● Activity: Repeat the entire listing exactly as written.

START Dataset records

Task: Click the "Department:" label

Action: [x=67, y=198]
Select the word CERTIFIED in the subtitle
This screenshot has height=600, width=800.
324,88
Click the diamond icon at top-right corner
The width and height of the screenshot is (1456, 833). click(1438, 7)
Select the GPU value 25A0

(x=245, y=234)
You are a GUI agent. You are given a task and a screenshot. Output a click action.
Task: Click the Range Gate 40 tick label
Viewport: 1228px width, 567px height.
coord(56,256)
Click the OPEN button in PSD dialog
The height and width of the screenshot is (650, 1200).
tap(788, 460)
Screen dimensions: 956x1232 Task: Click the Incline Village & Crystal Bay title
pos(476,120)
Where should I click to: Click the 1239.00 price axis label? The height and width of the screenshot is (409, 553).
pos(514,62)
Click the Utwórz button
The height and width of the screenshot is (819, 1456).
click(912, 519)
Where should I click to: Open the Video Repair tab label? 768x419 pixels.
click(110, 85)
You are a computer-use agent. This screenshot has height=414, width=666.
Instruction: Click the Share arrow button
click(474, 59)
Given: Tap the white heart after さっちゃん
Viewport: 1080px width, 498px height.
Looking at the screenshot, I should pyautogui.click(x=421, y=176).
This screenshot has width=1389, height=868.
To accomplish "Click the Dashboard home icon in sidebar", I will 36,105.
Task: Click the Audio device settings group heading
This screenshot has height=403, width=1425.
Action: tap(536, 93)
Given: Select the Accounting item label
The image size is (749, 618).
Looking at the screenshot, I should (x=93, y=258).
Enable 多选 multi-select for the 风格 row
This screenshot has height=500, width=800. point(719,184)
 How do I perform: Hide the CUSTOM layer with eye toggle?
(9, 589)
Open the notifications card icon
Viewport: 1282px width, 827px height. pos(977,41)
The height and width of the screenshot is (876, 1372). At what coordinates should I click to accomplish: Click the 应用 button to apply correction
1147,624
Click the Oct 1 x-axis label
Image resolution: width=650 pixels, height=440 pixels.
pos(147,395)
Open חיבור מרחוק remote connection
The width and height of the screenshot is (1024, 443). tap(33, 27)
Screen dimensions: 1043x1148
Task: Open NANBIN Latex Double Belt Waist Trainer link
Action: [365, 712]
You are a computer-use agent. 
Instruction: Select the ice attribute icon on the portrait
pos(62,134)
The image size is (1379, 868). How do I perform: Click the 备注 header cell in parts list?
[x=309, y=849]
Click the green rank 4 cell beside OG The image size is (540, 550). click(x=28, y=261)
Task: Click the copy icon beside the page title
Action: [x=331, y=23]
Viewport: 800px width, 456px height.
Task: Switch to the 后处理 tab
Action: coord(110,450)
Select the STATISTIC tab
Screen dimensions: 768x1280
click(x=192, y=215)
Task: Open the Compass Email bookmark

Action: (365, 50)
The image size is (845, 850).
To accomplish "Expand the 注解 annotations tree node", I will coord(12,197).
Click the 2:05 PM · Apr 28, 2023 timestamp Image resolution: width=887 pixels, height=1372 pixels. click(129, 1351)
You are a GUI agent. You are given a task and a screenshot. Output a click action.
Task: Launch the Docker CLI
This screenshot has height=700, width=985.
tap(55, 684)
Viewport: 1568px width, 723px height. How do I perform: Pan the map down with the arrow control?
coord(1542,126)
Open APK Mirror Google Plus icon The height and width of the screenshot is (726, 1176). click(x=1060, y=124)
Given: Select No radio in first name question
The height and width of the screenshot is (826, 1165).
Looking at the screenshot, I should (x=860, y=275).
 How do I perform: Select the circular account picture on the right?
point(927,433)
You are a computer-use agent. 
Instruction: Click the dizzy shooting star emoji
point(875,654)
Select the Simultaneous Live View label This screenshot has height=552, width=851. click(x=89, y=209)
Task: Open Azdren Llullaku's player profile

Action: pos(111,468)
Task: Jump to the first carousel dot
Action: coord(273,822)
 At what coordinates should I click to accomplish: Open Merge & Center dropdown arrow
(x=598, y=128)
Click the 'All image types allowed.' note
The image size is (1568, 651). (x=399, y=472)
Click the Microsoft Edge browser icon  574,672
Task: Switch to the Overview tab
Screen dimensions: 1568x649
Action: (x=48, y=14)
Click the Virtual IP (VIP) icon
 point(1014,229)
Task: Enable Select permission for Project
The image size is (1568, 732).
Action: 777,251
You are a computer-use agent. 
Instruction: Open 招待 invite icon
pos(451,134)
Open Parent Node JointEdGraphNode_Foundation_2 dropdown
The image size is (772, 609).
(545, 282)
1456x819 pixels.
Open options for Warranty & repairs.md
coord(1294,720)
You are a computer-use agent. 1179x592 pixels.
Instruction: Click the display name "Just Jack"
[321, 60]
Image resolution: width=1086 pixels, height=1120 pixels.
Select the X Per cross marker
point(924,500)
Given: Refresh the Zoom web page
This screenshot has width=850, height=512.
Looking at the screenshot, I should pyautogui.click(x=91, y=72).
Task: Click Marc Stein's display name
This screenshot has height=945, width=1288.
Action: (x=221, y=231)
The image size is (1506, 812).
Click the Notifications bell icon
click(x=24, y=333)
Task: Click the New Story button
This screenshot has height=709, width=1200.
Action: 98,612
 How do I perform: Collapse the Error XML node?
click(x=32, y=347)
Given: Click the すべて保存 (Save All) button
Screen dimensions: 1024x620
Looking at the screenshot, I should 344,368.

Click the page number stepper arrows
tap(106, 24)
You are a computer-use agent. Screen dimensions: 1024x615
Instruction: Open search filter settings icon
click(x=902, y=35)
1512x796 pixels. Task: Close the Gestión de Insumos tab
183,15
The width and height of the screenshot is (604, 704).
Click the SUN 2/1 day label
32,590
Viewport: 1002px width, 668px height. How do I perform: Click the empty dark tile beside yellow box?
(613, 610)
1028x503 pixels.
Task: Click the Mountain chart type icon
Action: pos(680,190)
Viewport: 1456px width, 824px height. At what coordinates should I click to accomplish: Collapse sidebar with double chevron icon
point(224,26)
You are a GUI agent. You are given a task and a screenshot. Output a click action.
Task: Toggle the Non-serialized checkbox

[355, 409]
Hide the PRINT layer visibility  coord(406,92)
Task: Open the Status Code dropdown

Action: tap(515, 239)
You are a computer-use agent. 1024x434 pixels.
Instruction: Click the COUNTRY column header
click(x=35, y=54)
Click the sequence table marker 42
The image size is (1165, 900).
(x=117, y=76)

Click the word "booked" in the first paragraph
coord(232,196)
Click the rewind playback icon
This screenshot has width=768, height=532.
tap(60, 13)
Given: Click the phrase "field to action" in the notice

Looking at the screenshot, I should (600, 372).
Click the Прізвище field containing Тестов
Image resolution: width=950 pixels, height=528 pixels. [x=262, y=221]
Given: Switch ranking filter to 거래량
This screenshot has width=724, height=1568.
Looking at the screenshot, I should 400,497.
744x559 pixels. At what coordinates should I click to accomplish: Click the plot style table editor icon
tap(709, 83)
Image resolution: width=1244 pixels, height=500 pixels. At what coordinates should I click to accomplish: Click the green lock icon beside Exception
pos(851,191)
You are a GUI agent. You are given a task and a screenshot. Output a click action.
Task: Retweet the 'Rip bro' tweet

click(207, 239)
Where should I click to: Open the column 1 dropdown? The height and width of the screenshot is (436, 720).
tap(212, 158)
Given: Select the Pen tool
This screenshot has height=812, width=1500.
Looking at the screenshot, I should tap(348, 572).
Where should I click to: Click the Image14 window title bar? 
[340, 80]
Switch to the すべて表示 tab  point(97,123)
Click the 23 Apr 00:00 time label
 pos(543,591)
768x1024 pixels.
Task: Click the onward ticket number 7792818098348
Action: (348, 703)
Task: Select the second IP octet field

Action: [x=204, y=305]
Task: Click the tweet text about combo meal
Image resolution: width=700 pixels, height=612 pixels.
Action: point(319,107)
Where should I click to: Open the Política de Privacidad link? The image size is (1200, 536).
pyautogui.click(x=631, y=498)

END Dataset records

● Answer space:
Task: Click the "Department:" label

Action: [x=67, y=198]
Select the word CERTIFIED in the subtitle
This screenshot has height=600, width=800.
324,88
Click the diamond icon at top-right corner
The width and height of the screenshot is (1456, 833). click(1438, 7)
Select the GPU value 25A0

(x=245, y=234)
You are a GUI agent. You are given a task and a screenshot. Output a click action.
Task: Click the Range Gate 40 tick label
Viewport: 1228px width, 567px height.
coord(56,256)
Click the OPEN button in PSD dialog
The height and width of the screenshot is (650, 1200).
tap(788, 460)
Screen dimensions: 956x1232 Task: Click the Incline Village & Crystal Bay title
pos(476,120)
Where should I click to: Click the 1239.00 price axis label? The height and width of the screenshot is (409, 553).
pos(514,62)
Click the Utwórz button
The height and width of the screenshot is (819, 1456).
click(912, 519)
Where should I click to: Open the Video Repair tab label? 768x419 pixels.
click(110, 85)
You are a computer-use agent. This screenshot has height=414, width=666.
Instruction: Click the Share arrow button
click(474, 59)
Given: Tap the white heart after さっちゃん
Viewport: 1080px width, 498px height.
Looking at the screenshot, I should pyautogui.click(x=421, y=176).
This screenshot has width=1389, height=868.
To accomplish "Click the Dashboard home icon in sidebar", I will 36,105.
Task: Click the Audio device settings group heading
This screenshot has height=403, width=1425.
Action: tap(536, 93)
Given: Select the Accounting item label
The image size is (749, 618).
Looking at the screenshot, I should (x=93, y=258).
Enable 多选 multi-select for the 风格 row
This screenshot has height=500, width=800. point(719,184)
 How do I perform: Hide the CUSTOM layer with eye toggle?
(9, 589)
Open the notifications card icon
Viewport: 1282px width, 827px height. pos(977,41)
The height and width of the screenshot is (876, 1372). At what coordinates should I click to accomplish: Click the 应用 button to apply correction
1147,624
Click the Oct 1 x-axis label
Image resolution: width=650 pixels, height=440 pixels.
pos(147,395)
Open חיבור מרחוק remote connection
The width and height of the screenshot is (1024, 443). tap(33, 27)
Screen dimensions: 1043x1148
Task: Open NANBIN Latex Double Belt Waist Trainer link
Action: [365, 712]
You are a computer-use agent. 
Instruction: Select the ice attribute icon on the portrait
pos(62,134)
The image size is (1379, 868). How do I perform: Click the 备注 header cell in parts list?
[x=309, y=849]
Click the green rank 4 cell beside OG The image size is (540, 550). click(x=28, y=261)
Task: Click the copy icon beside the page title
Action: [x=331, y=23]
Viewport: 800px width, 456px height.
Task: Switch to the 后处理 tab
Action: coord(110,450)
Select the STATISTIC tab
Screen dimensions: 768x1280
click(x=192, y=215)
Task: Open the Compass Email bookmark

Action: (365, 50)
The image size is (845, 850).
To accomplish "Expand the 注解 annotations tree node", I will coord(12,197).
Click the 2:05 PM · Apr 28, 2023 timestamp Image resolution: width=887 pixels, height=1372 pixels. click(129, 1351)
You are a GUI agent. You are given a task and a screenshot. Output a click action.
Task: Launch the Docker CLI
This screenshot has height=700, width=985.
tap(55, 684)
Viewport: 1568px width, 723px height. How do I perform: Pan the map down with the arrow control?
coord(1542,126)
Open APK Mirror Google Plus icon The height and width of the screenshot is (726, 1176). click(x=1060, y=124)
Given: Select No radio in first name question
The height and width of the screenshot is (826, 1165).
Looking at the screenshot, I should (x=860, y=275).
 How do I perform: Select the circular account picture on the right?
point(927,433)
You are a computer-use agent. 
Instruction: Click the dizzy shooting star emoji
point(875,654)
Select the Simultaneous Live View label This screenshot has height=552, width=851. click(x=89, y=209)
Task: Open Azdren Llullaku's player profile

Action: pos(111,468)
Task: Jump to the first carousel dot
Action: coord(273,822)
 At what coordinates should I click to accomplish: Open Merge & Center dropdown arrow
(x=598, y=128)
Click the 'All image types allowed.' note
The image size is (1568, 651). (x=399, y=472)
Click the Microsoft Edge browser icon  574,672
Task: Switch to the Overview tab
Screen dimensions: 1568x649
Action: (x=48, y=14)
Click the Virtual IP (VIP) icon
 point(1014,229)
Task: Enable Select permission for Project
The image size is (1568, 732).
Action: 777,251
You are a computer-use agent. 
Instruction: Open 招待 invite icon
pos(451,134)
Open Parent Node JointEdGraphNode_Foundation_2 dropdown
The image size is (772, 609).
(545, 282)
1456x819 pixels.
Open options for Warranty & repairs.md
coord(1294,720)
You are a computer-use agent. 1179x592 pixels.
Instruction: Click the display name "Just Jack"
[321, 60]
Image resolution: width=1086 pixels, height=1120 pixels.
Select the X Per cross marker
point(924,500)
Given: Refresh the Zoom web page
This screenshot has width=850, height=512.
Looking at the screenshot, I should pyautogui.click(x=91, y=72).
Task: Click Marc Stein's display name
This screenshot has height=945, width=1288.
Action: (x=221, y=231)
The image size is (1506, 812).
Click the Notifications bell icon
click(x=24, y=333)
Task: Click the New Story button
This screenshot has height=709, width=1200.
Action: 98,612
 How do I perform: Collapse the Error XML node?
click(x=32, y=347)
Given: Click the すべて保存 (Save All) button
Screen dimensions: 1024x620
Looking at the screenshot, I should 344,368.

Click the page number stepper arrows
tap(106, 24)
You are a computer-use agent. Screen dimensions: 1024x615
Instruction: Open search filter settings icon
click(x=902, y=35)
1512x796 pixels. Task: Close the Gestión de Insumos tab
183,15
The width and height of the screenshot is (604, 704).
Click the SUN 2/1 day label
32,590
Viewport: 1002px width, 668px height. How do I perform: Click the empty dark tile beside yellow box?
(613, 610)
1028x503 pixels.
Task: Click the Mountain chart type icon
Action: pos(680,190)
Viewport: 1456px width, 824px height. At what coordinates should I click to accomplish: Collapse sidebar with double chevron icon
point(224,26)
You are a GUI agent. You are given a task and a screenshot. Output a click action.
Task: Toggle the Non-serialized checkbox

[355, 409]
Hide the PRINT layer visibility  coord(406,92)
Task: Open the Status Code dropdown

Action: tap(515, 239)
You are a computer-use agent. 1024x434 pixels.
Instruction: Click the COUNTRY column header
click(x=35, y=54)
Click the sequence table marker 42
The image size is (1165, 900).
(x=117, y=76)

Click the word "booked" in the first paragraph
coord(232,196)
Click the rewind playback icon
This screenshot has width=768, height=532.
tap(60, 13)
Given: Click the phrase "field to action" in the notice

Looking at the screenshot, I should (600, 372).
Click the Прізвище field containing Тестов
Image resolution: width=950 pixels, height=528 pixels. [x=262, y=221]
Given: Switch ranking filter to 거래량
This screenshot has width=724, height=1568.
Looking at the screenshot, I should 400,497.
744x559 pixels. At what coordinates should I click to accomplish: Click the plot style table editor icon
tap(709, 83)
Image resolution: width=1244 pixels, height=500 pixels. At what coordinates should I click to accomplish: Click the green lock icon beside Exception
pos(851,191)
You are a GUI agent. You are given a task and a screenshot. Output a click action.
Task: Retweet the 'Rip bro' tweet

click(207, 239)
Where should I click to: Open the column 1 dropdown? The height and width of the screenshot is (436, 720).
tap(212, 158)
Given: Select the Pen tool
This screenshot has height=812, width=1500.
Looking at the screenshot, I should tap(348, 572).
Where should I click to: Click the Image14 window title bar? 
[340, 80]
Switch to the すべて表示 tab  point(97,123)
Click the 23 Apr 00:00 time label
 pos(543,591)
768x1024 pixels.
Task: Click the onward ticket number 7792818098348
Action: (348, 703)
Task: Select the second IP octet field

Action: [x=204, y=305]
Task: Click the tweet text about combo meal
Image resolution: width=700 pixels, height=612 pixels.
Action: point(319,107)
Where should I click to: Open the Política de Privacidad link? The image size is (1200, 536).
pyautogui.click(x=631, y=498)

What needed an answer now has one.